EXERCÍCIO —
Dê continuidade à análise de Persona 5 Royal que aparece abaixo, começando logo depois da última frase apresentada.

TRECHO SELECIONADO —
___
Análises
Análise | Persona 5 Royal – e a crítica à contemporaneidade
Desenvolvido pela Atlus e lançado para PS4 em março de 2020, Persona 5 Royal é a versão expandida do aclamado JRPG Persona 5 (PS3 e PS4).
Desenvolvido pela Atlus e lançado para PS4 em março de 2020, Persona 5 Royal é a versão expandida do aclamado JRPG Persona 5 (PS3 e PS4) — lançado em 2017 e vencedor do TGA 2017 na categoria melhor RPG. A própria chegada de Persona 5 foi um salto gigantesco para a franquia, que já demonstrava potencial no ocidente com Persona 4 Golden (PSVITA e PC). Tendo isso em mente, percebe-se que Persona 5 Royal não é um jogo completamente novo, mas uma versão de Persona 5 com mais conteúdo. Esse tipo de lançamento já é frequente da Atlus, que lançou versões expandidas de Persona 3 (PS2) e Persona 4 (PS2) também, resultando nos extremamente recomendados Persona 3: FES (PS2), Persona 3: Portable (PSP) e Persona 4: Golden (PSVITA e PC). E agora, com o lançamento do spin-off Persona 5 Strikers (PS4, Nintendo Switch e Windows), temos um motivo a mais para recapitular a saga Persona.
___
MATERIAL FORNECIDO —

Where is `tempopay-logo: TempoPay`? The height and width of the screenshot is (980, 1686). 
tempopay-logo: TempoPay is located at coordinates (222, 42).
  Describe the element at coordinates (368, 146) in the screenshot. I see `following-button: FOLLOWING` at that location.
___
RESPOSTA ESCRITA —
Uma história estendida
Retornar para a história de Persona 5 é sempre um prazer. E com novos lapsos, novos rumos, o enredo de Persona 5 Royal consegue aprofundar ainda mais a narrativa. Resumidamente, nos é apresentada a história de um estudante japonês — que posteriormente recebe o apelido de Joker — , um jovem do ensino médio transferido para Tóquio após ter seu registro criminal sujo injustamente. O protagonista passa a viver no sótão do café Le Blanc, pertencente a Sojiro Sakura, um amigo de sua família. No novo colégio, onde todos já sabem do seu passado “criminal”, conhece Ryuji Sakamoto e Ann Takamaki, e juntos descobrem um aplicativo chamado metaverse, que projeta a cognição de um indivíduo na forma de uma estrutura física (palácio).
Entrando sem querer no palácio do professor de educação física — que abusa de seus alunos — , eles utilizam esse meio para “roubar seu coração”, forçando Kamoshida a confessar seus crimes. Formando uma aliança com um gato chamado Morgana, o grupo Phantom Thieves se forma aos poucos, alvejando corações de personalidades cada vez maiores — que se desenvolvem na exploração de novos membros da equipe — , ganhando atenção da mídia enquanto buscam realizar uma reforma social.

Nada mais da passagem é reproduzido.